Online classes have limitations, especially in higher levels of education. Certain university departments, like architecture and lab-based subjects, find it difficult to conduct their regular activities. Having to prepare digital versions of the models have put many architecture students in distress, many of whom do not own the right equipment and software to do so. Speaking to a few, it was evident that they worry about these shortcomings reflecting on their grades, something they would not have to worry about in a usual scenario. Other departments seemed to have organized their syllabus content in a much smoother manner. “Considering the fact that not everyone has stable internet connection, the authorities have decided to not take time-bound exams. Hence we got assignments worth a lot of marks, so it wasn’t much of a struggle,” said Nuzhat, a final year BBA student of a renowned private university. 
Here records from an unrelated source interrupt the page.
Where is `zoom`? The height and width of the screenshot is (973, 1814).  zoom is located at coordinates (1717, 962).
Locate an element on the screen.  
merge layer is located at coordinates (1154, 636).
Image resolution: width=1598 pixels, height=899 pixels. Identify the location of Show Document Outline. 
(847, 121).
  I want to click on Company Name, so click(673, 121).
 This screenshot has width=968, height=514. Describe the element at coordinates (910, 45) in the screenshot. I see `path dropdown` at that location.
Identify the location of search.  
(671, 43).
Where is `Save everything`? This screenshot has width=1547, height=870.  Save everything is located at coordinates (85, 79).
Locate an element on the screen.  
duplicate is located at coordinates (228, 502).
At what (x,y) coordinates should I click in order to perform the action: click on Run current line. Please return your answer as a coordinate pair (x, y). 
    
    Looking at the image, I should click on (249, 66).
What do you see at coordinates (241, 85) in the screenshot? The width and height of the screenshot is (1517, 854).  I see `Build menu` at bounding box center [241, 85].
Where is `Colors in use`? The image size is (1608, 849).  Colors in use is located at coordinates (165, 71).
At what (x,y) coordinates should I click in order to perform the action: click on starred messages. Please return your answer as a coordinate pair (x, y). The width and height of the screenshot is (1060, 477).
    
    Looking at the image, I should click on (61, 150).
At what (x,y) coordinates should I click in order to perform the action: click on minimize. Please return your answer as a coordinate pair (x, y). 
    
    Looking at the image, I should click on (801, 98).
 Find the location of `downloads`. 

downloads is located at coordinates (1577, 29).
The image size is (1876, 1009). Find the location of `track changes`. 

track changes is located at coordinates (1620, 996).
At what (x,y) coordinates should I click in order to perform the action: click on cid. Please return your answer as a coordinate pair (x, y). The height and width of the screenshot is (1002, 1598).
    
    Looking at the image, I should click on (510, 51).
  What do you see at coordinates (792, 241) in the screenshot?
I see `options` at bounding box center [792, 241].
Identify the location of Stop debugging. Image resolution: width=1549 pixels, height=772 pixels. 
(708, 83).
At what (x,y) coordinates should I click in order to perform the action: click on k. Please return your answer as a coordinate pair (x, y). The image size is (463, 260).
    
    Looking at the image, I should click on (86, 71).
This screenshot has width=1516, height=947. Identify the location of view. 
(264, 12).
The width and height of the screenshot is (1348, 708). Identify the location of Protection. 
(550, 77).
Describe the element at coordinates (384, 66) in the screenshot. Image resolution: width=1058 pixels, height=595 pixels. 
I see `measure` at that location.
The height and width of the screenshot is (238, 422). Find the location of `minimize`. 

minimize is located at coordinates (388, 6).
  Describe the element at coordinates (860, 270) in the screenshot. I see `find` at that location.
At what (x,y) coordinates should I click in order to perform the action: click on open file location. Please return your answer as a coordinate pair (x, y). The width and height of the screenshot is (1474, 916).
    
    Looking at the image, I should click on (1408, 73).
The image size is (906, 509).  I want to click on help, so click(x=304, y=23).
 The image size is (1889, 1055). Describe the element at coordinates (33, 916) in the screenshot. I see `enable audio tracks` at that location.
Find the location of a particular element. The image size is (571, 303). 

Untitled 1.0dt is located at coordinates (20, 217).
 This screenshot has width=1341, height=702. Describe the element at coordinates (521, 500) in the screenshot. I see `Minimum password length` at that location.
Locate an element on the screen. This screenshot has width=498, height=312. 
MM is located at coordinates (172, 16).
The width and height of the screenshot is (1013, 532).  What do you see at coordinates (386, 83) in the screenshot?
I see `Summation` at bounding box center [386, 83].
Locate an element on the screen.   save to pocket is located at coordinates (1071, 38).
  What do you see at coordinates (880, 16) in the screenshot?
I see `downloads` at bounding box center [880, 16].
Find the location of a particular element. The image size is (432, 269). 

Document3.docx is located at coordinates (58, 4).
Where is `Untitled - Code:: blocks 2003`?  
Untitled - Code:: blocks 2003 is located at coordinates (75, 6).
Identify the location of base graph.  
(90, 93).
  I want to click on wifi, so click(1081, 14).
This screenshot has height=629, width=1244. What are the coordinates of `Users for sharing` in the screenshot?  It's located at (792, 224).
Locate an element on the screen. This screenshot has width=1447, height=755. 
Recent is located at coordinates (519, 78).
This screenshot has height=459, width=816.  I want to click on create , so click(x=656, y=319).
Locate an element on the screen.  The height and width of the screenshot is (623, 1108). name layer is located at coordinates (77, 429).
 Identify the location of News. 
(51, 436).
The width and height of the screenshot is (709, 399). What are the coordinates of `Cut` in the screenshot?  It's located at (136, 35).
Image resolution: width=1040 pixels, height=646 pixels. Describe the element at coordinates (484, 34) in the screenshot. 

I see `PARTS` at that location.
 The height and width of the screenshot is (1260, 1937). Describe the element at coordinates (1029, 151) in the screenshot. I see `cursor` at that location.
As the number of Coronavirus patients increases every day, some experts suggest building special classrooms in schools, which still remains as a questionable solution, as it might be very expensive to do. In addition, travelling to and fro could expose the children and teachers to the virus. Until a solid solution can be thought out, there are not many alternatives to conducting classes online -- risking millions of less privileged children being left out from receiving formal education.